Desde cuatro años atrás, las comunidades han demandado y exigido a la EMH (Empresa Minera Huanuni) que realice trabajos de emergencia, más concretamente  muros de contención en el sector de la comunidad de Alantañita Karavi, para que en tiempo de lluvia las aguas de mina no lleguen nuevamente al rio Desaguadero. Dice Don Ángel Flores: “Ya no queremos que esta aguas lleguen nuevamente a nuestro sector. Son muchos años que estamos soportando eso. Este año no queremos que se repita. Cuando el río va seguir arrastrando sedimentos mineros, va a  afectar  a los totorales y inclusive a los suelos que no están contaminados”. 

En años anteriores la empresa ha realizado un trabajo de  construcción de  muros de contención, pero  parcialmente. Solo construyeron unos cuantos metros de muro y a una altura muy baja. Lo han hecho por la insistencia de los comunarios, pero estos muros no han resistido al caudal del río.   Este año, gracias a las gestiones de los dirigentes de las comunidades, la Empresa Minera Huanuni trabajó nuevamente estos muros de contención, en el sector de la comunidad de Alantañita Karavi. Los  muros tienen ahora una altura de 1.80 metros.

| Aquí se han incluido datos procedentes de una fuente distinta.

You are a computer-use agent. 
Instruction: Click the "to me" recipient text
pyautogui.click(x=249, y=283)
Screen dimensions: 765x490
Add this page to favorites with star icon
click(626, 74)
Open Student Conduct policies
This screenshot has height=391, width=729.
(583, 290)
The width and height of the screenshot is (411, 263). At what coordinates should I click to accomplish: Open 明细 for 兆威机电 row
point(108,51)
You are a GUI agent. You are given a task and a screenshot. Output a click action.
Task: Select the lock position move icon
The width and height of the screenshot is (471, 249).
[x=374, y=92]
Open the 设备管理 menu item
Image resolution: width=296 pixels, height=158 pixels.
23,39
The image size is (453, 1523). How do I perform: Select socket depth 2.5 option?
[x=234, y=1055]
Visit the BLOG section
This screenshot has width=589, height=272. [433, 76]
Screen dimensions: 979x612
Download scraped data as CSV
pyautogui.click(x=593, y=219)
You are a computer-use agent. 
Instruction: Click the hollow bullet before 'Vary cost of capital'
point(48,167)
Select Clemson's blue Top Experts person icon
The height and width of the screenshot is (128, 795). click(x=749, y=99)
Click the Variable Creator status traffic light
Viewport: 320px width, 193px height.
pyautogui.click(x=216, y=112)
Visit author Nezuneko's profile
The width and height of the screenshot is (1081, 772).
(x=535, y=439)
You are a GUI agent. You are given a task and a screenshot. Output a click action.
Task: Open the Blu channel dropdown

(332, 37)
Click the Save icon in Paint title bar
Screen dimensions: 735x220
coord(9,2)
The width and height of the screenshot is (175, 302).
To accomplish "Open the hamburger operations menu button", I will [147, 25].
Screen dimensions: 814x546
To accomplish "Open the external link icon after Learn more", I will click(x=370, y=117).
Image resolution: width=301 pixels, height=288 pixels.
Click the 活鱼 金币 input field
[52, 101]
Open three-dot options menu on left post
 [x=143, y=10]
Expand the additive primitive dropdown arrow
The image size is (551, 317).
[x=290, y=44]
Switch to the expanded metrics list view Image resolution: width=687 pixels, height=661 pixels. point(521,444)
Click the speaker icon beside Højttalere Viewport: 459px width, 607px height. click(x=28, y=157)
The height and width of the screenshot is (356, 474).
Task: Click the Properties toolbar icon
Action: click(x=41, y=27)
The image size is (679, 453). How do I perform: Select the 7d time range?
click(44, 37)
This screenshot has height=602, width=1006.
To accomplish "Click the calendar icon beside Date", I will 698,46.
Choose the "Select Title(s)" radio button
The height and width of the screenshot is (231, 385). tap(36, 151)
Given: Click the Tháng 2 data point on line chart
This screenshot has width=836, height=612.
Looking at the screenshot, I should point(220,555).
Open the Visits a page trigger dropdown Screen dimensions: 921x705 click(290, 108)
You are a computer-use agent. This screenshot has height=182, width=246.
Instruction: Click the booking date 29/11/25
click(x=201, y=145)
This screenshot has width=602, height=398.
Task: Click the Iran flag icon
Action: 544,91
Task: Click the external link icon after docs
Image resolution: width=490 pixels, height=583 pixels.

Estos muros de contención tienen como objetivo de que la contaminación minera no avance a suelos que no están contaminados y sobre todo que no afecte a los totorales que existen en la zona, donde los ganados se alimentan de estos pastizales. Las comunidades más afectadas por estas aguas de copajira, son Machacamarca, Alantañita Karavi, Kochi Piacala, Karavi, Iswaya Pampa y todas las comunidades de la rivera del río Desaguadero.

Actualmente las comunidades están preocupadas porque el trabajo de los muros de contención no se ha terminado. Faltan unos 400 metros para que se pueda concluir el reencause del río. Los comunarios insisten en  que se deben apurar  los trabajos, porque la época de lluvias ya se acerca y si no se concluya la construcción, las aguas de copajira  nuevamente llegarán a las comunidades abajo. Las comunidades piden además el dragado del rio Desaguadero, desde el Lago Uru-Uru hasta el Lago Poopó.

Por todo eso, están pidiendo una audiencia al nuevo gerente de la empresa, a objeto de informarle y pedirle que pueda atender todas las demandas de las comunidades. A su vez piden al Gobernador del Departamento de Oruro, Ing. Santos Tito Veliz,  respuestas concretas para salvar y proteger nuestra Pachamama.

Los comunarios de la zona manifiestan que lo que están pidiendo a las empresas mineras asentadas en el sector, es nada más  que el cumplimiento de  su responsabilidad ambiental y social, de la Constitución Política del Estado y de la Ley de Medio Ambiente.